#### Given entries ####

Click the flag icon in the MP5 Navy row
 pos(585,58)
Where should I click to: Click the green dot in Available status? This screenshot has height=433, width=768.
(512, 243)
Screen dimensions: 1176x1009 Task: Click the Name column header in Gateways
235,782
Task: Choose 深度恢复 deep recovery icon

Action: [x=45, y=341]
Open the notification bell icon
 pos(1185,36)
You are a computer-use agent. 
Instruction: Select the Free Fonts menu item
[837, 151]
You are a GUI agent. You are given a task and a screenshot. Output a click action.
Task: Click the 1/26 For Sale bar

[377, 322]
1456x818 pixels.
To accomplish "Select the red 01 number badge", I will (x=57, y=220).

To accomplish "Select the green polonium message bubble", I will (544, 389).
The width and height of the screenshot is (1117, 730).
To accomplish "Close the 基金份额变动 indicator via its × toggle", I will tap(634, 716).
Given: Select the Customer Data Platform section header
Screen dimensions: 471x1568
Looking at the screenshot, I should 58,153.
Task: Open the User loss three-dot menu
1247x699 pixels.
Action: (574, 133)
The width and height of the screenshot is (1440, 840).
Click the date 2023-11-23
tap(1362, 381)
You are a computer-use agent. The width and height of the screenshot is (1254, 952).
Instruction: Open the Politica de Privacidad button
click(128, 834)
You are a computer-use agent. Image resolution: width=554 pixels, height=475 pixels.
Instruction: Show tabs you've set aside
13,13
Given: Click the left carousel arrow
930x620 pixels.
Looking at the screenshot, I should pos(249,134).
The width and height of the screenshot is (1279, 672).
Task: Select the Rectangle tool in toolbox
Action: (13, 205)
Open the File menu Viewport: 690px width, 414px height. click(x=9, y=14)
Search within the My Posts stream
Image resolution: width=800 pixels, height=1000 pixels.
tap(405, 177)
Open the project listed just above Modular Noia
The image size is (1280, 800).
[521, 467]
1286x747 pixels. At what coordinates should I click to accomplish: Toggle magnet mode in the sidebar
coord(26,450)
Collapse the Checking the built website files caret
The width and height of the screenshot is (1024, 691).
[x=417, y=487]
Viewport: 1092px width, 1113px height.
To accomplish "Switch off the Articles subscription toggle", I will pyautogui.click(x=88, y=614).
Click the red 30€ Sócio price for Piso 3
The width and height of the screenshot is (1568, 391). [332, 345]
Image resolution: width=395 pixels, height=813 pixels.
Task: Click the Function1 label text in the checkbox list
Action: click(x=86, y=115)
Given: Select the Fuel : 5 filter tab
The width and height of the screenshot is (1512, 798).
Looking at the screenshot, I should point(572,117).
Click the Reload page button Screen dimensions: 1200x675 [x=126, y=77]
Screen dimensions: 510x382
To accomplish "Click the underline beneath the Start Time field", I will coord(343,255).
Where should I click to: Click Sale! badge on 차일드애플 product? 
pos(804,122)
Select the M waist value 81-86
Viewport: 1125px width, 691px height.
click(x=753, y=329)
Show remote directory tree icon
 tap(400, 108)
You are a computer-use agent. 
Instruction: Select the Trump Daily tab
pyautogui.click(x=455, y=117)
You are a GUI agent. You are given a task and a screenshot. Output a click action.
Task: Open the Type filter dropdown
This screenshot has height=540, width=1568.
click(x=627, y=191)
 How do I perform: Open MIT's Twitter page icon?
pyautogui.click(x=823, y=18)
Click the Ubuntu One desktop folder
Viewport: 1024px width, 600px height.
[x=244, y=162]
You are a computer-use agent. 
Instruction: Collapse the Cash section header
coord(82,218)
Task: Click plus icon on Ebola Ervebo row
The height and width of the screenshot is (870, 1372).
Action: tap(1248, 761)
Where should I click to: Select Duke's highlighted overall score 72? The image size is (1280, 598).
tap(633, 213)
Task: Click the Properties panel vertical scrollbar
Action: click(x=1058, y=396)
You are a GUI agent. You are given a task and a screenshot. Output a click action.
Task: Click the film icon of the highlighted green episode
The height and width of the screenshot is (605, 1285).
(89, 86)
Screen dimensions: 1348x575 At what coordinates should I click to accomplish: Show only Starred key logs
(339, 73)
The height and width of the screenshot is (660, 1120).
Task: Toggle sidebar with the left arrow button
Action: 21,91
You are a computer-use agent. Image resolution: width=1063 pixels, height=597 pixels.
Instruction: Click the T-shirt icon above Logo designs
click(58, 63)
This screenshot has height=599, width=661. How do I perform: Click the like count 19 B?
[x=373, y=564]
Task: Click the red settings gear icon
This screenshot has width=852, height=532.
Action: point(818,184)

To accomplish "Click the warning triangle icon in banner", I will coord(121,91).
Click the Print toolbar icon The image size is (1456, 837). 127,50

####

[What you should do] Pull every line with the string "filter" from the data above.

[Answer to the problem]
Given: Select the Fuel : 5 filter tab
Task: Open the Type filter dropdown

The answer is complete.